Kişinin yaptığı hatalara karşılık sadaka vermesi, bu davranışlarından pişmanlık duyup kendi nefsine karşı bir nevi müeyyide uygulamasıdır. Bu bağlamda sadaka vermek, hataların tashihi için değerlendirilmesi gereken iyi bir fırsattır. Hata ve günahları ile ilahi sınırları ihlal eden kul, vermiş olduğu sadakalarıyla Rahmanın kullarına yardımda bulunup onların gönlünü almak suretiyle adeta Rahmanın sevgi ve merhametini tekrar kazanmaya çalışmaktadır.

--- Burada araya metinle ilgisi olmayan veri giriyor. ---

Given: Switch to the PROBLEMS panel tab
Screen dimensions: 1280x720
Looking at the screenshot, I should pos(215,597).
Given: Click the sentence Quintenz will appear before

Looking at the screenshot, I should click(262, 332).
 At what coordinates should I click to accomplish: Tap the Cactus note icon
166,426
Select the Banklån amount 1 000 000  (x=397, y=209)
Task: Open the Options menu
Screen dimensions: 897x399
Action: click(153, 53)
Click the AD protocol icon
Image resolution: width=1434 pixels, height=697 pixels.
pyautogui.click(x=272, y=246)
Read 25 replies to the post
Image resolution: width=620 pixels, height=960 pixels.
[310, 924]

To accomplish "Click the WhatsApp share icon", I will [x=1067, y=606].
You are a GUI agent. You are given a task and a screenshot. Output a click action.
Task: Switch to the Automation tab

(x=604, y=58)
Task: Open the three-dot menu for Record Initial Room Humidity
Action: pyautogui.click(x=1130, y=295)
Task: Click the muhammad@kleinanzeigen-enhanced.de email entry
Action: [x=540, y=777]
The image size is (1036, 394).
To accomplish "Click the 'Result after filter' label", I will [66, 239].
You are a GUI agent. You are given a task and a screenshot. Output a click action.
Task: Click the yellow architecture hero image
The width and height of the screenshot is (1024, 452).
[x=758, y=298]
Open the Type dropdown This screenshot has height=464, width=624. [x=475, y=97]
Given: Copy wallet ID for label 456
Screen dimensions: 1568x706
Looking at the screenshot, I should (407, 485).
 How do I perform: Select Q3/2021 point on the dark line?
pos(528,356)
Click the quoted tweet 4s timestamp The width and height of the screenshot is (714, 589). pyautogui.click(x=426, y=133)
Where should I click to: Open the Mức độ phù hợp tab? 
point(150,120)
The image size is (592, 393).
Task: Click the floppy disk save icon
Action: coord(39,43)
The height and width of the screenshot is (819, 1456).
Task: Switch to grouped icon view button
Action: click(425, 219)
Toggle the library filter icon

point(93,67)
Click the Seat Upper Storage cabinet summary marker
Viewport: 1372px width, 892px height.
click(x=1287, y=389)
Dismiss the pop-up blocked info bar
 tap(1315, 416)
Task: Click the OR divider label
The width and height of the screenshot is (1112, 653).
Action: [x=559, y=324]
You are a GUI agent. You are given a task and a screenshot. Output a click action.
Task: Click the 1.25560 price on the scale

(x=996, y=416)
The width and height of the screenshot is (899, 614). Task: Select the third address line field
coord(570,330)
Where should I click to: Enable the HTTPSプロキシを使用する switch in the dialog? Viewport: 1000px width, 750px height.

Nitekim Hz. Peygamber (s.a.s.); “... Suyun ateşi söndürdüğü gibi, sadaka da hataları söndürür (ortadan kaldırır)...” (Tirmizî, Cumâ, 79) buyurarak bu duruma işaret etmiştir. Sadaka gündelik hayatta farkında olmadan ya da istemeyerek yaptığımız hatalar için de bir kefaret ve affedilme sebebidir. Peygamberimiz ticaretle iştigal etmeleri sebebiyle alışveriş esnasında tüccarların boş söz ve yeminler sarfettiklerini onların bu gibi günahlarına, verecekleri sadakaların kefaret olacağını söylemiştir. Cehennemden bahsettiği bir konuşmasında ise “Yarım hurma (sadaka) ile bile olsa cehennemden korunun…” buyurmuştur. (Müslim, Zekât, 68)

SÖZÜN ÖZÜ

Sana bir kötülük yapan olursa Allah’ın seni affına bedel olarak onu affet. Sonuçta toprak olmayacak mısın? Toprak olmadan toprak oluver!